Let's admit it, nobody enjoys filing taxes. From the stressful process that, if given a decision, most businesses and people would like to delegate it to skilled person who have more experience using its intricacies - an expert or a specialist, as they say - which is particularly true as it pertains to cross border tax services between the US and Canada.



Listed below are four ways what sort of Cross Border Tax Specialist will let you with Cross Border Tax Services:
  • Provide you with essential expertise. Cross Border Tax is complex and it could be very daunting to a person who is not really acquainted with the myriad laws applicable for all of us and Canadian individuals, corporations, partnerships, estates, and other entities. A Cross Border Tax Specialist shall offer the essential expertise on cross border tax issues.
  • Keep tabs on changing tax laws. Tax laws are generally changing and whether you're a person working across the US and Canadian borders or a Canadian business proprietor investing in the United States or vice versa, it's practically impossible to keep an eye on the changing laws and requirements together with everything else that you'll require to cope with in your everyday activities. A Cross Border Tax Specialist could keep tabs on these noticeable changes for you and update you as necessary.
  • Devote 100% of your energy and training on cross border tax. Cross border tax services from an expert - or a team of specialists - gives you full time assist in tax planning and preparation. This isn't someone merely focusing on cross border tax services privately or on the part-time basis. A cross border tax specialist devotes completely of their own time and training on cross border tax services and that means you can be confident that your taxes are being handled by a person who knows and understands the procedure like the trunk of their own hand.
  • Maximize tax benefits. There are a variety of tax benefits open to employees and companies, however, almost all of these benefits can be found only once taxes are done regularly, otherwise, the power is lost. Needless to say, when you yourself have to juggle all your responsibilities, taxes are often pushed to the trunk burner until we're almost out of time. Insurance agencies a cross border specialist focused on this task regularly, you may make the almost all of these benefits because you are assured that your taxes are ready and filed regularly.
Filing and preparing taxes can be challenging - difficult even, for a few - but this doesn't have to be the case for you. With Cross Border Tax Services, an elaborate and stressful tax-filing process is an ordinary thing of days gone by. You can give attention to doing your work or managing your investments and business, while a Cross Border Tax Specialist dedicates their commitment to manage this technique for you.

Tuesday 26 July 2016

Become Recognized Experts in US-CANADA Tax Preparation

Cross Border Tax Specialist
Canada is the largest trading partner of the United States due to proximity. They have a very close economic and cultural ties. Many residents of one country often move to the other country to invest, to study, to work, to conduct business or even to pledge retirement. Due to the very unique tax systems of both Canada and United States, these two countries signed a tax treaty, also known as, Article XXIV of the Canada – U.S. Income Tax Conventions in 1980. This treaty sets out the rules for foreign tax credits which are available in situations where each nation claims a right to tax the same income. Moreover, the treaty also deals with the solution to be applied to specific types of income, specific occupations or financial investments,withholding taxes, and the determination of residence.
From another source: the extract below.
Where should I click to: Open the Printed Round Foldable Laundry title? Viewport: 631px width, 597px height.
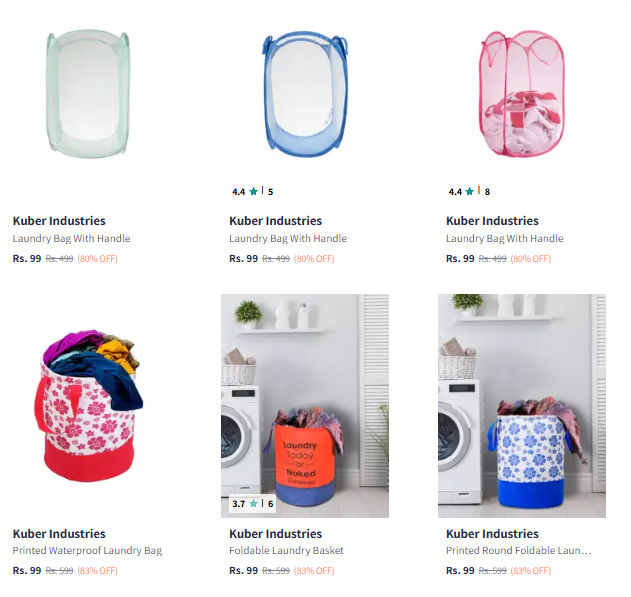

An individual or company who claims special exception from taxation under the specific tax laws in either U.S. or Canada because of potential double taxation may invoke protection under this treaty. Canada-US Tax Accountant is an expert in handling this.

If you’re a Canadian working in the United States, the Canada-US Tax Treaty gives you special rules to determine how you are taxed. Likewise if you are a U.S. resident working in Canada.

Personal income tax laws are greatly different between Canada and the United States. One of the primary differences is the U.S. tax laws are based on citizenship, while Canadian income tax laws are based on residency. If an individual is a full-time permanent resident of Canada, then he will be taxed on his worldwide income in Canada. Regardless whether the person’s citizenship is U.S. or some foreign nationality, they are taxable in Canada. If a Canadian citizen at some point leaves Canada and moves to the U.S. and severs all ties with Canada, that citizen is no longer a resident of Canada and not subject to Canadian income tax laws.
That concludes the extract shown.